I started peeking, desperate to understand you. I studied you. I liked you.
Soon the internet was accessible, and I looked for you there also.
I didn’t find you.
I found soft and smooth and naked and pink and small. I was ashamed.
Others had gone looking as well, because the jokes became abundant. I heard jokes about your smell and your color and your length, from the boys and girls alike. I learned another horrifying consequence of sex, that you would grow and grow and no one would respect you for it.
I hated you.
I hated you for so long.
When I finally did have sex, I obsessed over you. I didn’t want you to be seen or touched anymore than you had to. I carefully watched you, expecting you to change. To darken, to stretch. You didn’t.
I started to get to know you again, by myself and with others. I met your crown, my clitoris, something unnamed and kept from me in school. I learned your purpose and your strength. Your power.
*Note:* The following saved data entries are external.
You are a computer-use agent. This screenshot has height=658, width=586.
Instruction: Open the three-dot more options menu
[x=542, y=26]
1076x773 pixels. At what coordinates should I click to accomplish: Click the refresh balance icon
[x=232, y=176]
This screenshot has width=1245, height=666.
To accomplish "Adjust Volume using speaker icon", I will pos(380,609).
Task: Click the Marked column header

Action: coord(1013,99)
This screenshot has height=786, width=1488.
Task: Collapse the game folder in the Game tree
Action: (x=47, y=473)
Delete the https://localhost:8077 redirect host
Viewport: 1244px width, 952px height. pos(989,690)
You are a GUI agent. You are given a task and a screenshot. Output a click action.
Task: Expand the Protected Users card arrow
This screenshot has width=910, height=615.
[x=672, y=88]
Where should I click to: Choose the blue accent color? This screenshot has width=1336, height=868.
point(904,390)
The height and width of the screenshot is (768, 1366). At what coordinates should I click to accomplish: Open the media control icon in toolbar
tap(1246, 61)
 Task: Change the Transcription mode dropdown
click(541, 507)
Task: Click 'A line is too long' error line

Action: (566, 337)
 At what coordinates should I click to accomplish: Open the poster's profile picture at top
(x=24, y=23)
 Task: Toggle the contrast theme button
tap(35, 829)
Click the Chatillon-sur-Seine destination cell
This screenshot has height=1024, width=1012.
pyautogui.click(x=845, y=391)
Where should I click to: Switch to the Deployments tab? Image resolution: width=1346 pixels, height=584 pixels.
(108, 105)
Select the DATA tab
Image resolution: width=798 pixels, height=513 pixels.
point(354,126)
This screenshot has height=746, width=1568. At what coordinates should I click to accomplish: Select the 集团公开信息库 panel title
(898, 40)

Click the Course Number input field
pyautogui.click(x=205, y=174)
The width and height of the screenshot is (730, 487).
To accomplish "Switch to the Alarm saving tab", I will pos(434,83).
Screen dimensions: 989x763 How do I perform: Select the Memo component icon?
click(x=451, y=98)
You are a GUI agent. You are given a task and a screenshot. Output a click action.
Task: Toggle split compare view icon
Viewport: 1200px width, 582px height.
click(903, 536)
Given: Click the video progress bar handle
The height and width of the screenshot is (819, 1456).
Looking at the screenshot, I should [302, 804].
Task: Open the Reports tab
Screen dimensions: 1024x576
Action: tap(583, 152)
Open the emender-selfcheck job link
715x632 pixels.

To my vulva, I’m so sorry.
I’m sorry that I feared you, that I hid from you, and that I dreamed you were something that you’re not. I’m sorry I listened to the jokes, that I laughed to hide my discomfort, and that I perpetuated falseties about your anatomy and it’s connection to the number of partners, the number of times a person has sex.
To my vulva, I love you.
It’s taken so, so long. It hasn’t been easy. I’m still trying. But you are mine. You don’t scare me, vulva, you empower me. You are my intimacy and my pleasure. I see your complexities and I see your beauty.
To my vulva, thank you.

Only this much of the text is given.